Super Bowl 2026: Seattle campione, ma l’America si divide tra trionfo sportivo e tensioni culturali

Il Super Bowl LX si chiude con un verdetto chiaro: i Seattle Seahawks dominano i New England Patriots 29-13, conquistando il titolo NFL nella cornice del Levi’s Stadium di Santa Clara (California).

Una prestazione solida e completa quella della franchigia guidata da coach Smith, che ha imposto il proprio ritmo fin dal primo snap.

Decisiva la difesa, impenetrabile e sempre lucida nel contenere l’attacco dei Patriots, mai davvero in partita. Un successo che riporta Seattle al vertice a 12 anni di distanza dall’ultima affermazione.

Bad Bunny accende il Levi’s Stadium (e le polemiche)

Se il campo ha dato un solo verdetto, lo show dell’intervallo ha acceso gli animi. Bad Bunny, fresco vincitore ai Grammy, ha proposto un’esibizione potente e simbolica, all’insegna dell’inclusività e dell’orgoglio latino.

Sul palco con lui, artisti come Lady Gaga, Ricky Martin, Cardi B, Pedro Pascal e Jessica Alba, per un’esibizione a metà tra spettacolo e messaggio sociale.

“L’unica cosa più potente dell’odio è l’amore”, ha dichiarato l’artista portoricano.

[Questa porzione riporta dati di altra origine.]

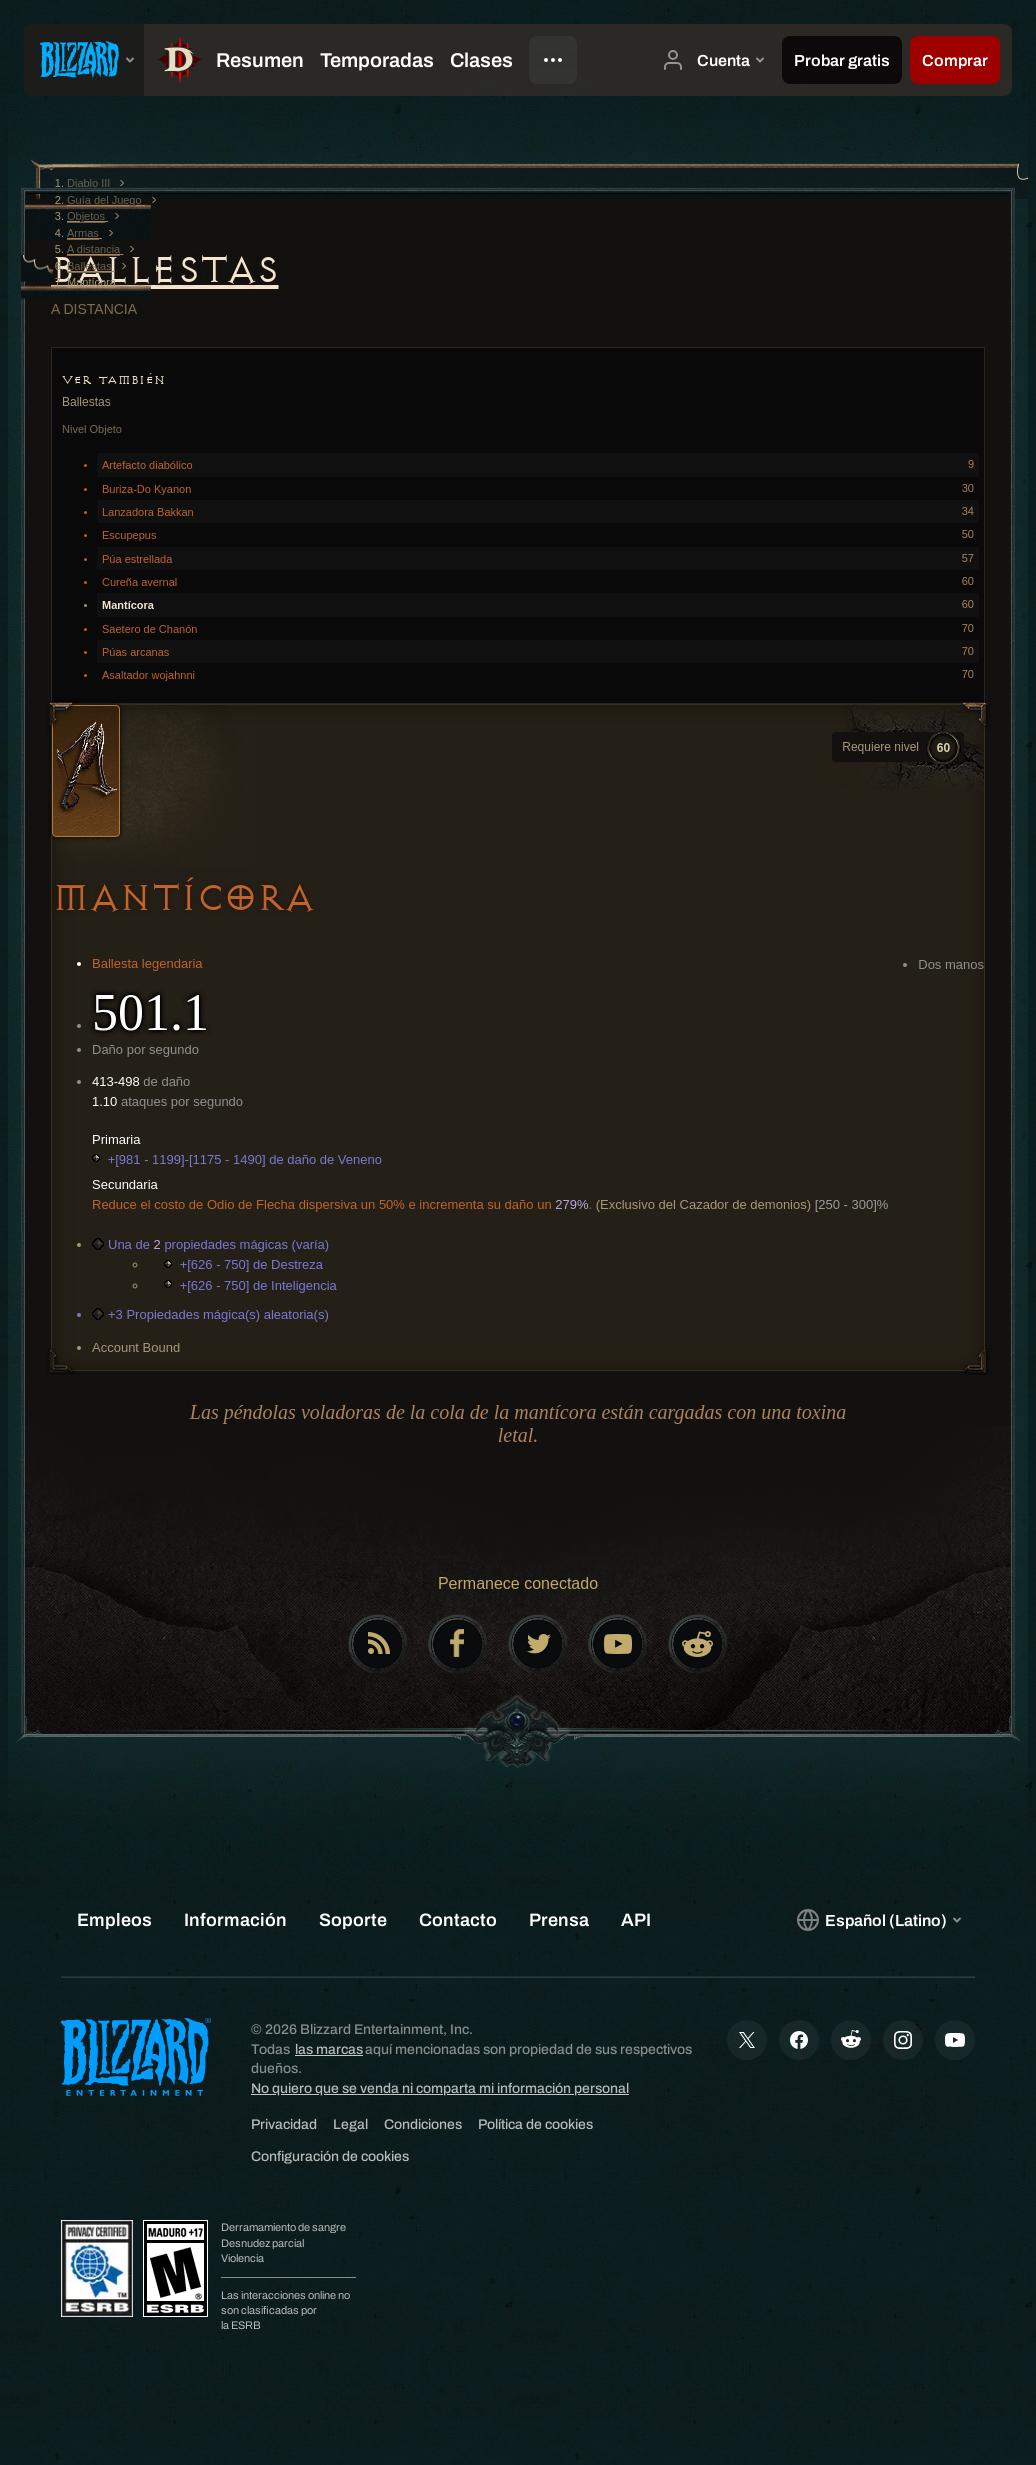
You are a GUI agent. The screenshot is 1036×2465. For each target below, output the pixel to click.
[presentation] (84, 60)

Un concetto che non è piaciuto a tutti: Donald Trump, da Mar-a-Lago, ha definito lo show “uno schiaffo all’America”.

Il tycoon ha criticato la scelta della NFL di affidare l’halftime a un artista che “canta in spagnolo”, scegliendo invece di seguire un evento pro-MAGA con Kid Rock.

Tensione fuori dal campo: ICE, sicurezza e proteste

Non sono mancati momenti di tensione anche all’esterno dello stadio.

Le dichiarazioni del Segretario alla Sicurezza Kristi Noem sulla presenza dell’ICE (l’agenzia federale per l’immigrazione) attorno all’area hanno creato forte preoccupazione nella comunità locale, a maggioranza di origine straniera.

La NFL ha smentito qualsiasi coinvolgimento operativo, ma il clima si è fatto rovente dopo che Bad Bunny ha dedicato un momento del suo show alla storia (fittizia ma simbolica) del piccolo Liam Ramos, deportato con la sua famiglia.

Un Super Bowl che racconta l’America

L’edizione 2026 del Super Bowl si conferma dunque non solo come apice sportivo, ma anche come riflesso delle tensioni culturali e politiche degli USA: tra patriottismo classico e spinte progressive, unità e divisione, sport e società restano indissolubilmente legati nel più grande evento mediatico del Paese.